为了鉴定隆线溞中的保守miRNAs,将来自3个文库的数据与miRBase 21.0中已知的miRNAs进行比较。与已知miRNA具有同源序列的miRNA被分类为保守的miRNAs,总共获得39个保守的miRNAs,类属31个已知的miRNAs家族。除了保守的miRNA,还在隆线溞中鉴定出8个新的miRNAs,但未获得它们miRNA家族信息。在保守的miRNAs家族中发现bantam、mir-iab-4、miR-7、miR-124和miR-252家族成员可能在隆线溞生殖转化期间起着重要作用。随后,分别比较SF & PF、M & SF和M & PF之间的标准化miRNA表达水平以鉴定DEMs,并将|log2FC|≥1且FDR < 0.05作为miRNA显著差异表达的阈值。结果表明,在M vs. SF和M vs. PF中分别获得7个DEMs(6个保守miRNA和1个新miRNA)和6个DEMs(3个保守miRNA和3个新miRNA)。有趣地是,在SF vs. PF中没有发现DEMs。在M vs. SF中,4个miRNA在M中上调,而5个miRNA在M中下调;在M vs. PF中,三个miRNA在M中上调,而三个miRNA在M中下调。
4.3.4 隆线溞中DEMs的靶基因预测和功能分析
miRNAs靶基因的鉴定是进一步了解miRNAs调节功能的重要步骤。为了探究隆线溞中鉴定到的保守以及新的DEMs的生物学功能,基于转录组数据进行了miRNA靶标分析,共获得了2055个相应的靶基因。为了进一步更好地探究DEMs在生殖转化期间靶向基因集的功能,对预测的靶标进行了前10个GO和pathway富集分析。

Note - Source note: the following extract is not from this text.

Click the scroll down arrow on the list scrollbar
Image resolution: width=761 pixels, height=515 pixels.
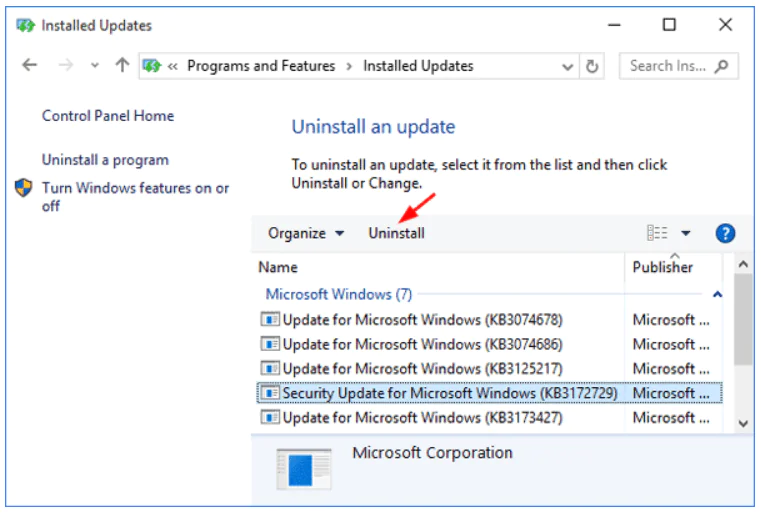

GO富集分析表明:1)M vs. SF:上调保守DEMs的靶基因在分子结合类和代谢过程类中高度富集;同时,下调保守DEMs的靶基因在分子结合类和蛋白质修饰过程类中高度富集(图3-9 A)。与保守的DEMs不同,上调的新DEMs的靶基因富集在基本的生物学过程,如细胞过程和代谢过程(图3-9 B)。2)M vs. SF:上调保守DEMs的靶基因在结合和代谢过程类高度富集;同时,下调保守DEMs的靶基因在生物过程的调控、膜部分和结合类高度富集(图3-10 A)。与保守的DEMs不同,上调新DEMs的靶基因主要涉及细胞成分、细胞过程和催化活性类;而下调新DEMs的靶基因主要涉及分子结合类(图3-10 B)。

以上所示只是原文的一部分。